TASK OBJECTIVE: In the entries below, which lines run from the one with "This screenshot has height=2091, width=394." through the one with "Given: Toggle synchronize"? Repeat exactly those, both included, and no pictures.

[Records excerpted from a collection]
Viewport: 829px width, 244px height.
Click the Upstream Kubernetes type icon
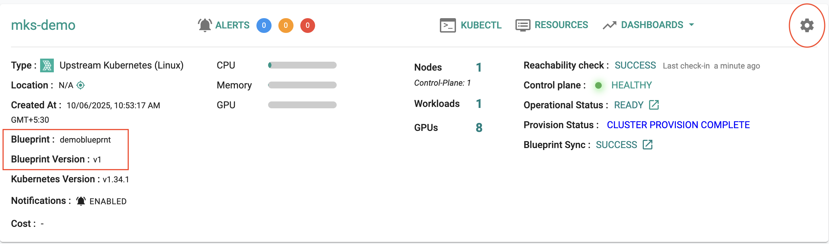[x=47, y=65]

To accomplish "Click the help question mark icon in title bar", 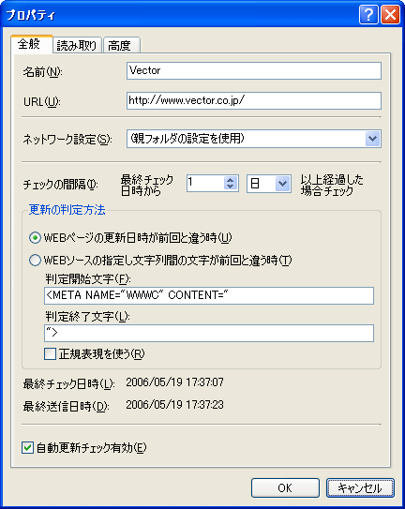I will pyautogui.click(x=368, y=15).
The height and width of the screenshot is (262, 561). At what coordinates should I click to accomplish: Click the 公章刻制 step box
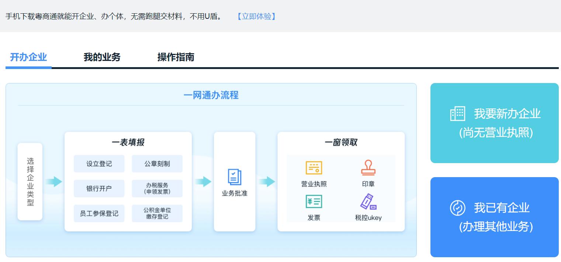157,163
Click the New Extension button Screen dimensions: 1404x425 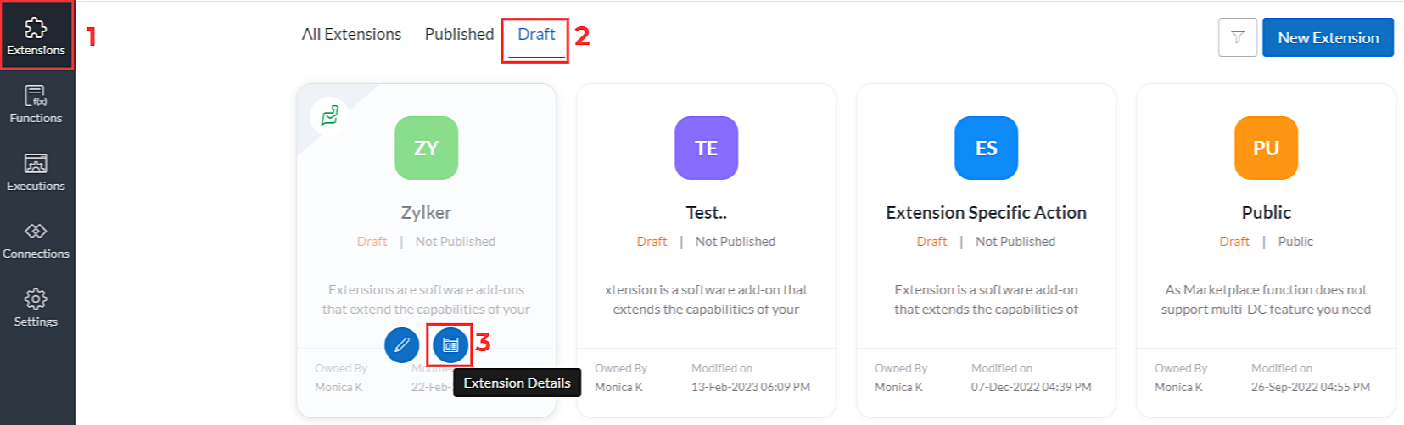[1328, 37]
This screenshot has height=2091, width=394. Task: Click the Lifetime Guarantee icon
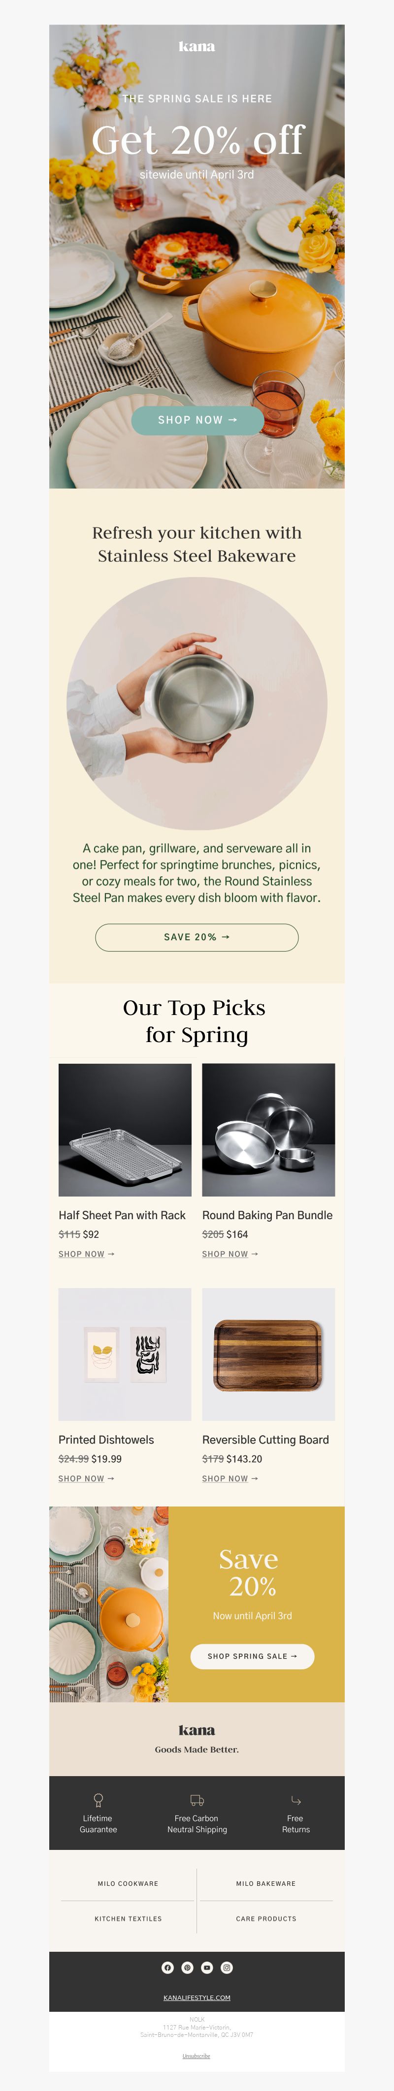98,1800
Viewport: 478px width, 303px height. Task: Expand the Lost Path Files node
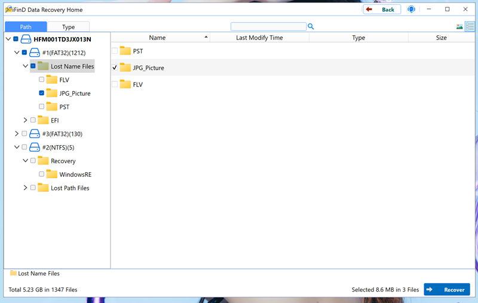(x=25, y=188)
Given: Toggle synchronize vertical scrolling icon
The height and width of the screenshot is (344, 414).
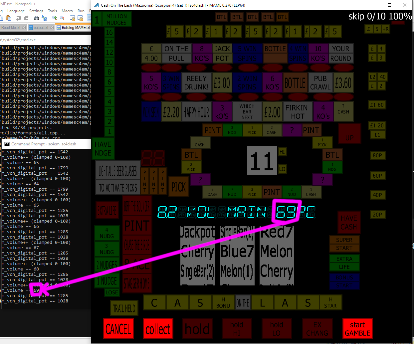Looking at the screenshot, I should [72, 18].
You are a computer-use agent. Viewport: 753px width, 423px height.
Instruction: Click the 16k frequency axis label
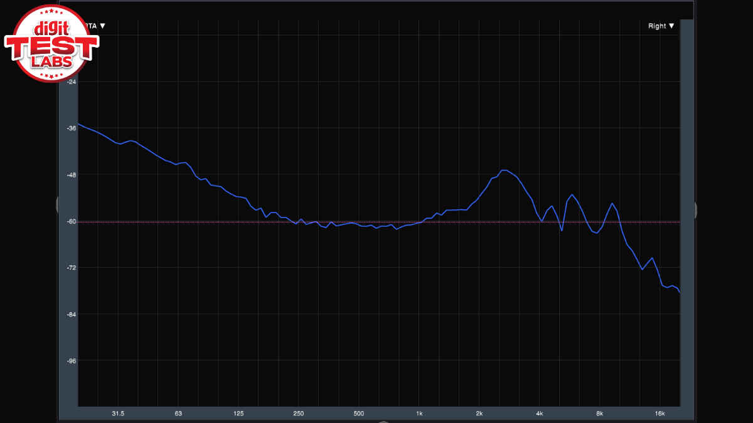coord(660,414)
--
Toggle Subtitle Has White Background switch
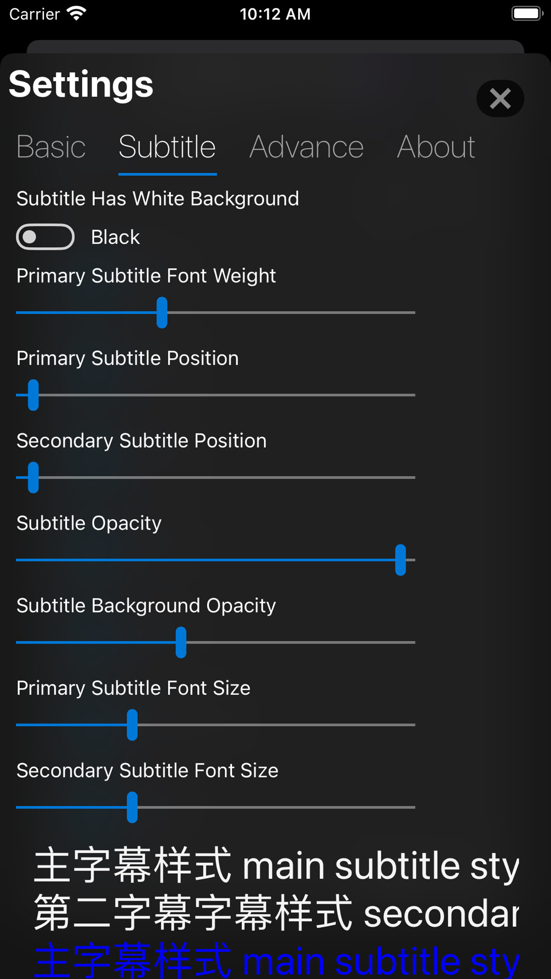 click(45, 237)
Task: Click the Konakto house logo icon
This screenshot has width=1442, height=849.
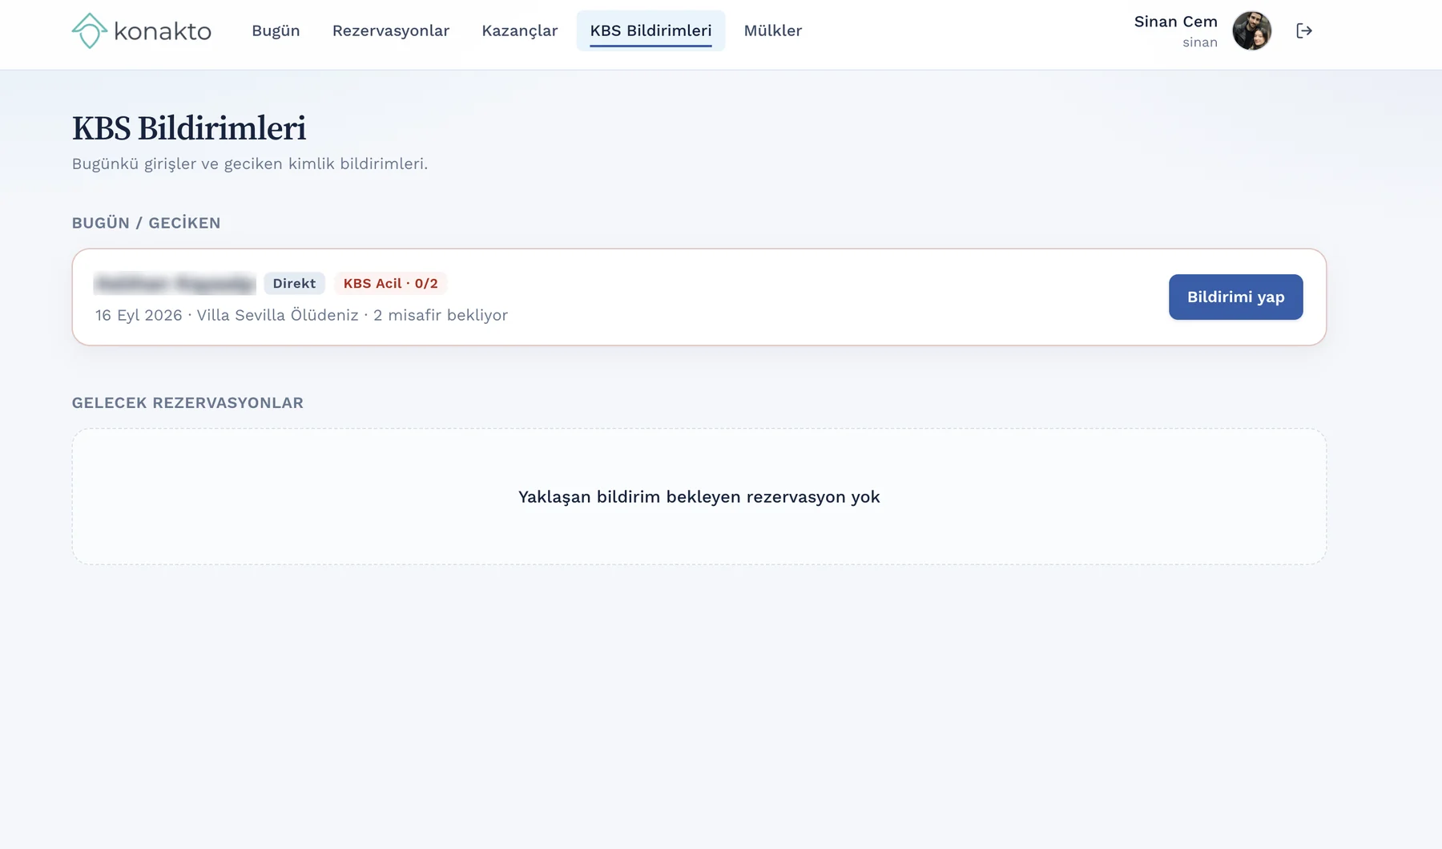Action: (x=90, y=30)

SOLUTION TO THIS EXERCISE:
This screenshot has height=2091, width=394. Task: Click the Lifetime Guarantee icon
98,1800
Viewport: 478px width, 303px height. Task: Expand the Lost Path Files node
(x=25, y=188)
Given: Toggle synchronize vertical scrolling icon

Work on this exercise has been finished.